I can’t stop eating and I can’t stop writing about it either! It’s my latest mid-life obsession. It could be worse. I could be obsessing about plastic surgery and my saggy, baggy face and body. Oh, that was so last year!
I could blame my eating mania on Handsome Hubby’s six-month devotion to a plant-based eating regime and my own related extreme meat deprivations. I could blame it on the state of the world, or, in a novel switch, I could accept responsibility, and admit it’s about my own limitations and foibles.
But, let’s not do that.
Eating: My Mid-Life Obsession
Yes, we can, in part, legitimately blame my mid-life obsession on my 65-year-old brain and hormones. I eat because I’m older and sluggish. I, alas, also eat because I lack discipline which is also an old story!

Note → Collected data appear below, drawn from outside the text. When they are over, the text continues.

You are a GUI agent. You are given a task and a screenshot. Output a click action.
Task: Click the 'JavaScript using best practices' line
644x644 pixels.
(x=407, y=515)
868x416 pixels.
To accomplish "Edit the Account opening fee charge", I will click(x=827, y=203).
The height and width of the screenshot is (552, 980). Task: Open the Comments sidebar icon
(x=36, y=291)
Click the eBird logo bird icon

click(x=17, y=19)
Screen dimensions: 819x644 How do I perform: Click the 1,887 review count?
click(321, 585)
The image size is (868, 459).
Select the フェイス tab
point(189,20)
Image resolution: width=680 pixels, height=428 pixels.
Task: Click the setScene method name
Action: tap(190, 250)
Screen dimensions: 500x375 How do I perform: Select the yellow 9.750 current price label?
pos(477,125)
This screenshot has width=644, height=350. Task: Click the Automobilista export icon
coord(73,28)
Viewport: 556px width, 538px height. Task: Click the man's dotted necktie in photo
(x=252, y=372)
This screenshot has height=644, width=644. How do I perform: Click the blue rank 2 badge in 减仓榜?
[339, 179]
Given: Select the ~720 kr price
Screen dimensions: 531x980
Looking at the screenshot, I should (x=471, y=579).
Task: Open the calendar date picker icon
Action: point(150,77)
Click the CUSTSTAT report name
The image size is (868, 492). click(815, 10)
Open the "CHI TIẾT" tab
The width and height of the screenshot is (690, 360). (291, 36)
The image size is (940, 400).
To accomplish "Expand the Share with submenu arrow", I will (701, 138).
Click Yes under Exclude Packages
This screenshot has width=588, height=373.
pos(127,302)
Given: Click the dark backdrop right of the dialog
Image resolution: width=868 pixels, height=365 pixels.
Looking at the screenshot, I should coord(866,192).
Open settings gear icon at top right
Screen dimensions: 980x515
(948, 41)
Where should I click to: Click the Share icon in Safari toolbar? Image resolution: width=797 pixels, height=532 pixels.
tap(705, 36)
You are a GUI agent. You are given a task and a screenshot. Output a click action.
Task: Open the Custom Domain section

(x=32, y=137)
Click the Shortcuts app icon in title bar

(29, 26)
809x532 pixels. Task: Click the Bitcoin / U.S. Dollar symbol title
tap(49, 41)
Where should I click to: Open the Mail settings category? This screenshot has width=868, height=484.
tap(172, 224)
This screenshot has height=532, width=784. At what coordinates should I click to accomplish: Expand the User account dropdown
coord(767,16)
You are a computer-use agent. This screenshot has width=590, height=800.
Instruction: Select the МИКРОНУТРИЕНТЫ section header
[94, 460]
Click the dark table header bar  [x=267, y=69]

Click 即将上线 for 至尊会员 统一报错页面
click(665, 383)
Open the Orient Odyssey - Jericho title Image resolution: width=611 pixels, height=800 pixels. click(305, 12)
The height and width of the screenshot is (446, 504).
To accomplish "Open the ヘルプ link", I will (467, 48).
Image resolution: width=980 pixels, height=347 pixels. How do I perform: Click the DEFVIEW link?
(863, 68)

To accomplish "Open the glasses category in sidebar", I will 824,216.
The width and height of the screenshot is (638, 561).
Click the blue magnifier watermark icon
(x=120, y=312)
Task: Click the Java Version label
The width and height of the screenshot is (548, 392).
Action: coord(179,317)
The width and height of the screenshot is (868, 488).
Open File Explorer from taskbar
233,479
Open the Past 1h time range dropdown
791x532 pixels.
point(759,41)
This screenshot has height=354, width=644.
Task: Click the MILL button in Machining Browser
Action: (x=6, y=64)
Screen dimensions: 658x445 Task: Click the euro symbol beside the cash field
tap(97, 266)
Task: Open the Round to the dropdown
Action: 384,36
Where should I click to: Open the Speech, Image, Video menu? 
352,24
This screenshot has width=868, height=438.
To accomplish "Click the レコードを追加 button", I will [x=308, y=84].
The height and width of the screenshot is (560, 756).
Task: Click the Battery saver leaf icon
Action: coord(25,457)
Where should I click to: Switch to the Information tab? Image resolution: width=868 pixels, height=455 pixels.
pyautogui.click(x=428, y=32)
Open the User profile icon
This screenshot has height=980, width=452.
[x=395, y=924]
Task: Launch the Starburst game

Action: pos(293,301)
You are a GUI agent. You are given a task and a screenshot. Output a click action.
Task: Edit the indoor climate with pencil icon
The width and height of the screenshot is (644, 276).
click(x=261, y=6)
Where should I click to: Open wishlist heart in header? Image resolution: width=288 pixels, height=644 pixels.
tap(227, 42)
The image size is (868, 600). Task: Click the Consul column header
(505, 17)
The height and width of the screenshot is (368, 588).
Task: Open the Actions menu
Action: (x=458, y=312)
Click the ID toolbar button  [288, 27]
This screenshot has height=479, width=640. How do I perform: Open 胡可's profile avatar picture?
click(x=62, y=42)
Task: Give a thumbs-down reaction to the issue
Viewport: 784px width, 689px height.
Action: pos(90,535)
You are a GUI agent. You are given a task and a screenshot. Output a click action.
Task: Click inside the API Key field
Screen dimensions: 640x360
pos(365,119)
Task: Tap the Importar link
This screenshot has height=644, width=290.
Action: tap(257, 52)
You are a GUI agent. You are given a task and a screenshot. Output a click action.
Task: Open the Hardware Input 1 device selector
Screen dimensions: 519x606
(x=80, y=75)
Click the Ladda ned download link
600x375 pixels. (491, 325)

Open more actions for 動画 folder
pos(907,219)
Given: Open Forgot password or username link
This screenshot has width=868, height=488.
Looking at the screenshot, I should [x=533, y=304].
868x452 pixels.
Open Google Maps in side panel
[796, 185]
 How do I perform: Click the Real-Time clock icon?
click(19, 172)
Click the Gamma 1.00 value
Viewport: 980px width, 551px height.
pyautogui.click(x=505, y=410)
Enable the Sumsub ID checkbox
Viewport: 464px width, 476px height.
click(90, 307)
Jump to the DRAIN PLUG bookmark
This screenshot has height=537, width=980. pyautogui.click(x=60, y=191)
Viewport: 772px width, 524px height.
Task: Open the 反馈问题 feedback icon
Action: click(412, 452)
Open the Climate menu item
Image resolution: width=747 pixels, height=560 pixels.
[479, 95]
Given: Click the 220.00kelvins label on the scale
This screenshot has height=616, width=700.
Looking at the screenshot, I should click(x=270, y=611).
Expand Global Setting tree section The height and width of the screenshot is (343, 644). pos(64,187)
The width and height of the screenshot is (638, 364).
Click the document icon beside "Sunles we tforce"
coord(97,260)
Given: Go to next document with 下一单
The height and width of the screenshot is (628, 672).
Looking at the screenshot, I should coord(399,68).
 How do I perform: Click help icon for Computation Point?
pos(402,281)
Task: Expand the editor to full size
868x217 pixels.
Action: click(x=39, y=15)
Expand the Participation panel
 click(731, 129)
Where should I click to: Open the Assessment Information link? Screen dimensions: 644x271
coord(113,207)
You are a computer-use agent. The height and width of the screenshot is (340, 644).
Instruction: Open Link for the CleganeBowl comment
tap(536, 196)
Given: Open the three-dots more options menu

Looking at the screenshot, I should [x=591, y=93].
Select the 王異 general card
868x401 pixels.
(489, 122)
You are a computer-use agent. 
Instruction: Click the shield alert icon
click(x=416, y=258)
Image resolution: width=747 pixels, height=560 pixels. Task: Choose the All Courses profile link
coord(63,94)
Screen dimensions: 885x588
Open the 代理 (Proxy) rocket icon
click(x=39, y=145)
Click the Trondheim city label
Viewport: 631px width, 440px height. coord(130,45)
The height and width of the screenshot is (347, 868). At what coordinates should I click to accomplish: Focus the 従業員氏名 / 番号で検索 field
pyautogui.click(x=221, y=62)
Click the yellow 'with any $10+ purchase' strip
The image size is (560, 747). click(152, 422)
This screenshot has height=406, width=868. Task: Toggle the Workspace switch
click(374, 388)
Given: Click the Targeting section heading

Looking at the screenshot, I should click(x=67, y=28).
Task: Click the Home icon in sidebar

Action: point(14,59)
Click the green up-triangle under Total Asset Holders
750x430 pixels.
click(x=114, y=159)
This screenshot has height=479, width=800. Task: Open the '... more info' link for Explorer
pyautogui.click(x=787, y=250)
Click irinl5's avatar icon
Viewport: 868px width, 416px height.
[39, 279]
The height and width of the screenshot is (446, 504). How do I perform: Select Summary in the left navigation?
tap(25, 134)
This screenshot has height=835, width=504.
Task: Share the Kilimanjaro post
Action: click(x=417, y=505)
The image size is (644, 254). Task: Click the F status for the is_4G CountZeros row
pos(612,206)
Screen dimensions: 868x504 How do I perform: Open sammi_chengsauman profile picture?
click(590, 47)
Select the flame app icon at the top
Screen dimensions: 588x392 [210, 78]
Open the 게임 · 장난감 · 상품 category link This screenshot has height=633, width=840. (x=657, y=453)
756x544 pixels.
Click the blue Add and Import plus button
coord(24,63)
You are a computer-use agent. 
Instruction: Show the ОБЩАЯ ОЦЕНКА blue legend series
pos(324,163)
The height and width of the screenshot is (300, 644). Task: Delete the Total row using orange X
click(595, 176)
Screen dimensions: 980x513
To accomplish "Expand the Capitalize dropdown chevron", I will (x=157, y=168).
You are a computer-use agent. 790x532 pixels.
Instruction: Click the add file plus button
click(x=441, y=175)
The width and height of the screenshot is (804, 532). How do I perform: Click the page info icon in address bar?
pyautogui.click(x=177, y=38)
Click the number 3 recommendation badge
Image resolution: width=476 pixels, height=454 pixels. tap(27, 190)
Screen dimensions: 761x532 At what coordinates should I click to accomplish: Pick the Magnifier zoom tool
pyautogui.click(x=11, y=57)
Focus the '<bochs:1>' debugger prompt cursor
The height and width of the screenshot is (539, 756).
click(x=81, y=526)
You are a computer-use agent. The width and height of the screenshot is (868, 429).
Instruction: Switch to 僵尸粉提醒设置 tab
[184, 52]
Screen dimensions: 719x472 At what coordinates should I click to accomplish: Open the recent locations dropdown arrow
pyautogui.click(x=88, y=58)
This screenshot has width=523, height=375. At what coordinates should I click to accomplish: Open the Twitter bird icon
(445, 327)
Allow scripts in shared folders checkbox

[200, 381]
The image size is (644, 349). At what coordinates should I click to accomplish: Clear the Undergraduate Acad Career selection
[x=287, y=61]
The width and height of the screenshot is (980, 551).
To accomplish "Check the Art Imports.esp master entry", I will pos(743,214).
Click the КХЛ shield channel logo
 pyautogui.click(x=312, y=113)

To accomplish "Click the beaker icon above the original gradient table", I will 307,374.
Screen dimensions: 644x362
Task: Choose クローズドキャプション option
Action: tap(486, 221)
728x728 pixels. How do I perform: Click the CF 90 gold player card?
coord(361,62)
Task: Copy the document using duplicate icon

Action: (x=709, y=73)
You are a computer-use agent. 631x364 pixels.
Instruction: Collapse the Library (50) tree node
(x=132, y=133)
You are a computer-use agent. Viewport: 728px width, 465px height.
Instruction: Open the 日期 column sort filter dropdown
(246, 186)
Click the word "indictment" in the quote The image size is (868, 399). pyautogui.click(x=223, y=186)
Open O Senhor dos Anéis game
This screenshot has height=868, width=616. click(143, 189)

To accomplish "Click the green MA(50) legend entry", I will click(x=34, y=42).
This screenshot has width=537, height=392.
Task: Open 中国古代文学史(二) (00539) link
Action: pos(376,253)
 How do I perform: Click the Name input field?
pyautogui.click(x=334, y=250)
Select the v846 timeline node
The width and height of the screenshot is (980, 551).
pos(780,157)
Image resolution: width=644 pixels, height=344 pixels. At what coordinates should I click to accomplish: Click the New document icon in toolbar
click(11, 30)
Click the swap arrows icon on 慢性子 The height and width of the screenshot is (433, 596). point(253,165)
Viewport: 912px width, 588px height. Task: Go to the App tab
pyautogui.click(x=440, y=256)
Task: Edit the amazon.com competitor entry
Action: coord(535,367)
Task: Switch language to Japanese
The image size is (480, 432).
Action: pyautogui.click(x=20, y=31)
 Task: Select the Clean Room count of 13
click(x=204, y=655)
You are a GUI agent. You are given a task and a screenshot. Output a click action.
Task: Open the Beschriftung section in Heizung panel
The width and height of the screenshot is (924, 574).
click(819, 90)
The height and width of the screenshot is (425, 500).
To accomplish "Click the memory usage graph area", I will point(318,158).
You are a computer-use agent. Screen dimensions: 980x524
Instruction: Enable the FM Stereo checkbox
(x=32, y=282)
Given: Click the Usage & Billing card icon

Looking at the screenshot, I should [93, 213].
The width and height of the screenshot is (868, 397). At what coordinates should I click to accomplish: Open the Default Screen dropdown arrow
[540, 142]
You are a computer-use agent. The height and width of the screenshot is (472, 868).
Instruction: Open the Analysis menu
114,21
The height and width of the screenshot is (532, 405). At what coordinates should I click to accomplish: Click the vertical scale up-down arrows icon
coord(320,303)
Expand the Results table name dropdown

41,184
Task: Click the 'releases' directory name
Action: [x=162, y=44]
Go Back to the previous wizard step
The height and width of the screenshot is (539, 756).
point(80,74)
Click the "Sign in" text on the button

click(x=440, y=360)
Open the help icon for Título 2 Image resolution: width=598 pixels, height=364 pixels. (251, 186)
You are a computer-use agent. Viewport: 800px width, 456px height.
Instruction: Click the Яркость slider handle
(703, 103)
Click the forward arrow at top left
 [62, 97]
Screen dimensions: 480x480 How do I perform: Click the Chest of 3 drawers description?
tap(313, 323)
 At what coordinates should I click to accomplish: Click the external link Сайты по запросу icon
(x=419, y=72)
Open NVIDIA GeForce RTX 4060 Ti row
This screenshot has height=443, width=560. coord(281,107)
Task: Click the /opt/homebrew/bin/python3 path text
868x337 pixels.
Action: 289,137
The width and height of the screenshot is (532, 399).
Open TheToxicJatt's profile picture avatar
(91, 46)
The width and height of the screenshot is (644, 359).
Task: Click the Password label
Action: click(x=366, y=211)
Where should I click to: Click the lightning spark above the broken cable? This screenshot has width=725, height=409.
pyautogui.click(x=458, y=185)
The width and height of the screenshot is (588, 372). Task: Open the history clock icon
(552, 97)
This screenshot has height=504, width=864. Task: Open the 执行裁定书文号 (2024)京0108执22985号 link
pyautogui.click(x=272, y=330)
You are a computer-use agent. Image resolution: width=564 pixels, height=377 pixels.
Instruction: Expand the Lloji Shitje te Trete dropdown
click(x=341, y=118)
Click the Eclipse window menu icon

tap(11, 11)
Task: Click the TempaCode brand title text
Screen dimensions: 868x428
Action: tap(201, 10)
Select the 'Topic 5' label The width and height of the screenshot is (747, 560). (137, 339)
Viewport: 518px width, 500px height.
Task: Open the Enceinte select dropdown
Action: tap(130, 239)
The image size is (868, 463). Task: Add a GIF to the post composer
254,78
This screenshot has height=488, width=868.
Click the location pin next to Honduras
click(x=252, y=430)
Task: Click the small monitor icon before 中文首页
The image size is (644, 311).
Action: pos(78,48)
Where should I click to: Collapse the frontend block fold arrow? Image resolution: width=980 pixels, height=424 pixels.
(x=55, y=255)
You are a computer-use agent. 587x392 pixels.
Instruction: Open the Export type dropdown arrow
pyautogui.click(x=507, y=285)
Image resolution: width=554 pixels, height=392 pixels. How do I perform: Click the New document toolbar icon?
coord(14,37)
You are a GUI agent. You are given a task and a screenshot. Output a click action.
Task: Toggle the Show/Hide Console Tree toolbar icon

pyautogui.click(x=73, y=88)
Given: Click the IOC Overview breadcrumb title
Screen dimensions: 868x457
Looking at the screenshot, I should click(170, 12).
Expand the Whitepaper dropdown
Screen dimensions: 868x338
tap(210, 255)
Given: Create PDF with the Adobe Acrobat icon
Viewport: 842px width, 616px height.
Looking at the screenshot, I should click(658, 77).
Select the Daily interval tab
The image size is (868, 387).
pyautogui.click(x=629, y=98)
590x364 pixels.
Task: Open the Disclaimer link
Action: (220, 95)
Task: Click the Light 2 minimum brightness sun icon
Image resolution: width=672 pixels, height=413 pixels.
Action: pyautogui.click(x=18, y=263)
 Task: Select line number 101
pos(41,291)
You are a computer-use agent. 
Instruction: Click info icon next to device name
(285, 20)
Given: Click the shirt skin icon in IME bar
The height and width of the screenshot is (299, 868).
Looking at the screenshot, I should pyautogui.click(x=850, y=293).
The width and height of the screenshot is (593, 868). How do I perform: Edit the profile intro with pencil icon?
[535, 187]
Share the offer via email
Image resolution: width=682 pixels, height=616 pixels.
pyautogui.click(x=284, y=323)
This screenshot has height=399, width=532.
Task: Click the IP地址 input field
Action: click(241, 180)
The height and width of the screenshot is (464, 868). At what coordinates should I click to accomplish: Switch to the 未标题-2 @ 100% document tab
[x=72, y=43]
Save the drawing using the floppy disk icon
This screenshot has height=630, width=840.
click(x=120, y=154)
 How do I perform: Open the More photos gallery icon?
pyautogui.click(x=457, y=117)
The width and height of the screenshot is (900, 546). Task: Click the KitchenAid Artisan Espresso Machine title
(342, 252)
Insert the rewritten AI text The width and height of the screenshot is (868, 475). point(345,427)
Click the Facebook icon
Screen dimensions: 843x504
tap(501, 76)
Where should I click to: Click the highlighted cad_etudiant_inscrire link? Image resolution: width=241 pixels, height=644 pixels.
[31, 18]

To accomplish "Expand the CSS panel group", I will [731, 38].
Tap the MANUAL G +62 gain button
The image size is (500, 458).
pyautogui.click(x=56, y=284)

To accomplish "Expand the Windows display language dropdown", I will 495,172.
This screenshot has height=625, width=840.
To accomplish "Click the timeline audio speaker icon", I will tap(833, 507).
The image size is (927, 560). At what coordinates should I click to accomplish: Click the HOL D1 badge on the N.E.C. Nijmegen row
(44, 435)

And I eat because — dammit — I find food comforting in times of stress — and in times of joy. There’s a well-known term for this kind of eating. It’s called “emotional eating.”
For a long time, I’ve been upset by this aggressive phase of emotional eating, thinking that by now, I should have more control over both my emotions and actions. But hallelujah and hot tamales (yum, hot tamales), I’ve just read an article that supports my emotional eating!
My Mid-Life Eating Obsession is OK?
No less an expert than The Lily’s Editor of Food Videos, Mary Beth Albright, advocates indulging in our eating whims.
“Food, to me, is an opportunity to achieve both immediate and long-term pleasure. Eating in pursuit of good feelings — and in response to negative ones — isn’t a character flaw, it’s a part of our shared humanity,” Albright writes. “I accept the reality and power of emotional eating and no longer resist it
I like the way this woman thinks!
Better Living through Emotional Eating?
Of course, Albright is no mere hedonist. She offers up a few caveats about this whole eating for pleasure thing, urging us to channel our food urges into ways to improve health, particularly our mental health and mood.
In a recent article, foodie Mary Beth zeroed in on four basic emotions: sad, glad, mad, and afraid and provided recipes to improve those moods. She also shot videos showing her making those recipes.
Let’s Get Emotional AND Cooking
Long story short, Mary Beth recommends making vegetable soup when you’re sad; hummus when you’re glad and to celebrate when life is good because it’s fun and shareable; smashed cucumber salad when you’re mad, and blueberry crisp when you’re scared and anxious.
Smashing cucumbers when you’re angry makes sense, but the mood-enhancing logic of pureeing vegetables to smithereens when you’re sad escapes me. It seems mean. And crushing cute little chickpeas for hummus for fun sounds seriously sadistic.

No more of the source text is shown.